To mark the single’s release, Chapter Z sat down with RAHH to talk ‘Weave My Web’, her upcoming augmented reality project and how Dave Stewart from Eurythmics coined her name.
A Conversation With RAHH
We’ve got to start off by talking about your upcoming single, ‘Weave My Web’. Can you give us a low-down on what inspired the track?
I really fancied someone a while back, we had insane chemistry, but he had a girlfriend already. They were having some issues, so I figured I just needed to wait a while. In the meantime, it seemed like the universe was throwing all these other options at me, and they were cool, but they weren’t him. So, the song stemmed from that. It’s about patience, timing, control and lust in the context of predator and prey.
You’ve previously said ‘Weave My Web’ is almost like an ode to a love that’s teetering on obsession. But, the track has a very calm and collected aura – it doesn’t sound crazed and erratic. Was that intentional?
Yes, the song is basically flirting with you. I wanted it to feel seductive. It’s cool, calm and collected on the surface, and it’ll play hard to get, but underneath it’s plotting your capture. It’s like a Black Widow spider or Tony Soprano.
Nobody is quick to admit it, but often, we go into dates with long-term intentions and forever fantasies. We just never tell. We look cool and collected, but we’re a little crazy. The song is like that.
Going back to the beginning of your journey, where did it all start for you? How did music become such a big part of your life and a method of expression?

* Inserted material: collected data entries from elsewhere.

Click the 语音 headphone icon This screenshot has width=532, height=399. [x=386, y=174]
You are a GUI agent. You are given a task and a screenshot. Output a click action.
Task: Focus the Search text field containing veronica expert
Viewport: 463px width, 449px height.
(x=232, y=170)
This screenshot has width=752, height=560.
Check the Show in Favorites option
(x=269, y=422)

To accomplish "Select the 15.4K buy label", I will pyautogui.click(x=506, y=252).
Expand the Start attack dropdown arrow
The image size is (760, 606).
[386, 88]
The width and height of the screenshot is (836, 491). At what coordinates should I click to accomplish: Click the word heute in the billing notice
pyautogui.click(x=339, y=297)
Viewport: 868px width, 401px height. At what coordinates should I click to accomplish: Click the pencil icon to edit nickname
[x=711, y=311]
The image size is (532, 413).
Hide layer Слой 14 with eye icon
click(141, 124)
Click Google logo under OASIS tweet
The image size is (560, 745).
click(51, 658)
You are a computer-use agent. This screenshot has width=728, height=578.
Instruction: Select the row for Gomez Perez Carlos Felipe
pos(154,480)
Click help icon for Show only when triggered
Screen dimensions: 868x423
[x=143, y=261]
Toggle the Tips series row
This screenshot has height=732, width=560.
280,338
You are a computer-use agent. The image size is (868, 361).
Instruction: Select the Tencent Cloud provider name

I was born into an incredibly musical family. My Dad formed one of the first black boy bands of the sixties and was central to the Merseybeat scene in Liverpool. My Mum is a renowned session singer and teacher, and my brothers are musicians and producers. So, it was inevitable for me to go into music. I think I did my first professional session at age 7 and just wanted to continue making music for fun and work whenever I could. It’s always been a huge part of my life, especially since I started writing original music in my teens. Music isn’t just the way I earn a living, it’s how I express myself, learn, play, relax, get inspired and have fun. It’s all-encompassing but in a really nice way.
I also wanted to ask you about your name. You release music under the name RAHH. What’s the reason behind that?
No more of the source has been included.